Ma sono sempre più numerose le banche e le piattaforme (Trade Republic, Scalable, Revolut…) che offrono la possibilità di sottoscrivere dei Pac in etf o comunque tutte consentono di negoziare gli etf e naturalmente un aspetto importante prima di sottoscrivere un pac è valutare i costi sia dello strumento sottostante che quelli diretti e indiretti come spese fisse o di negoziazione.
La scelta della piattaforma dipende dalle esigenze di ciascuno, ma il punto fermo rimane l'importanza di investire in strumenti diversificati e con costi contenuti. Per un investimento di lungo periodo, è fondamentale scegliere un paniere che non sia troppo tematico o «alla moda» secondo SoldiExpert SCF ma che rifletta una diversificazione ampia a livello di settori e Paesi. Questo è il miglior antidoto contro la volatilità e le mode del momento.

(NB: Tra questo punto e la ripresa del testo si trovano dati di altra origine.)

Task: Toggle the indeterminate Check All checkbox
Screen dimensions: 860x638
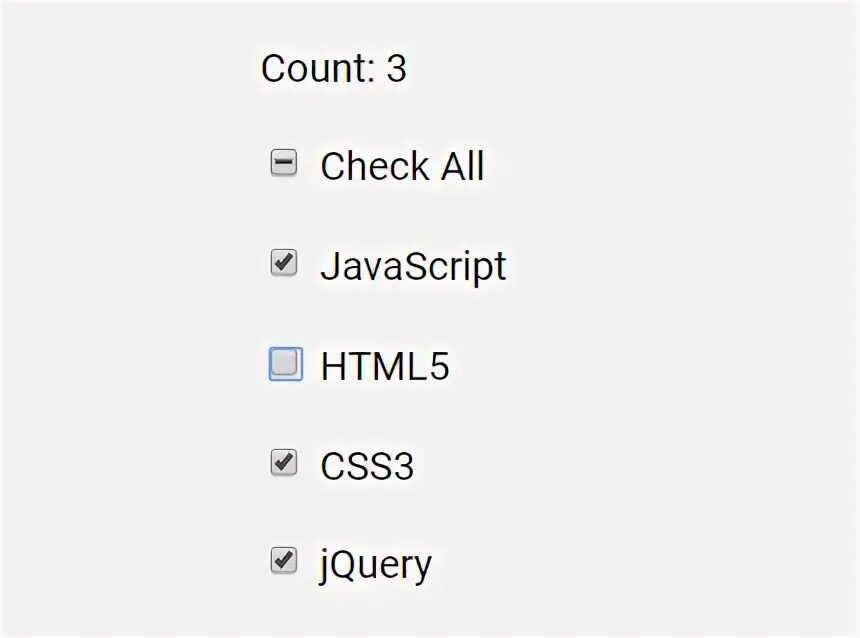Action: coord(284,163)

«Come consulenti finanziari indipendenti ovvero soggetti iscritti all’Albo Ocf (obbligatorio per chi in Italia fornisce consigli di investimento)», spiega Gaziano, «forniamo un’ampia consulenza senza conflitti di interesse (siamo pagati solo a parcella e non riceviamo commissioni sui prodotti o strumenti consigliati) a piccoli e grandi investitore e supportiamo i clienti nella scelta del Pac migliore a partire dalla scelta dell’intermediario e poi degli strumenti migliori o valutiamo se già sono stati attivati dei Pac magari in fondi di investimento se superano la valutazione costi-benefici».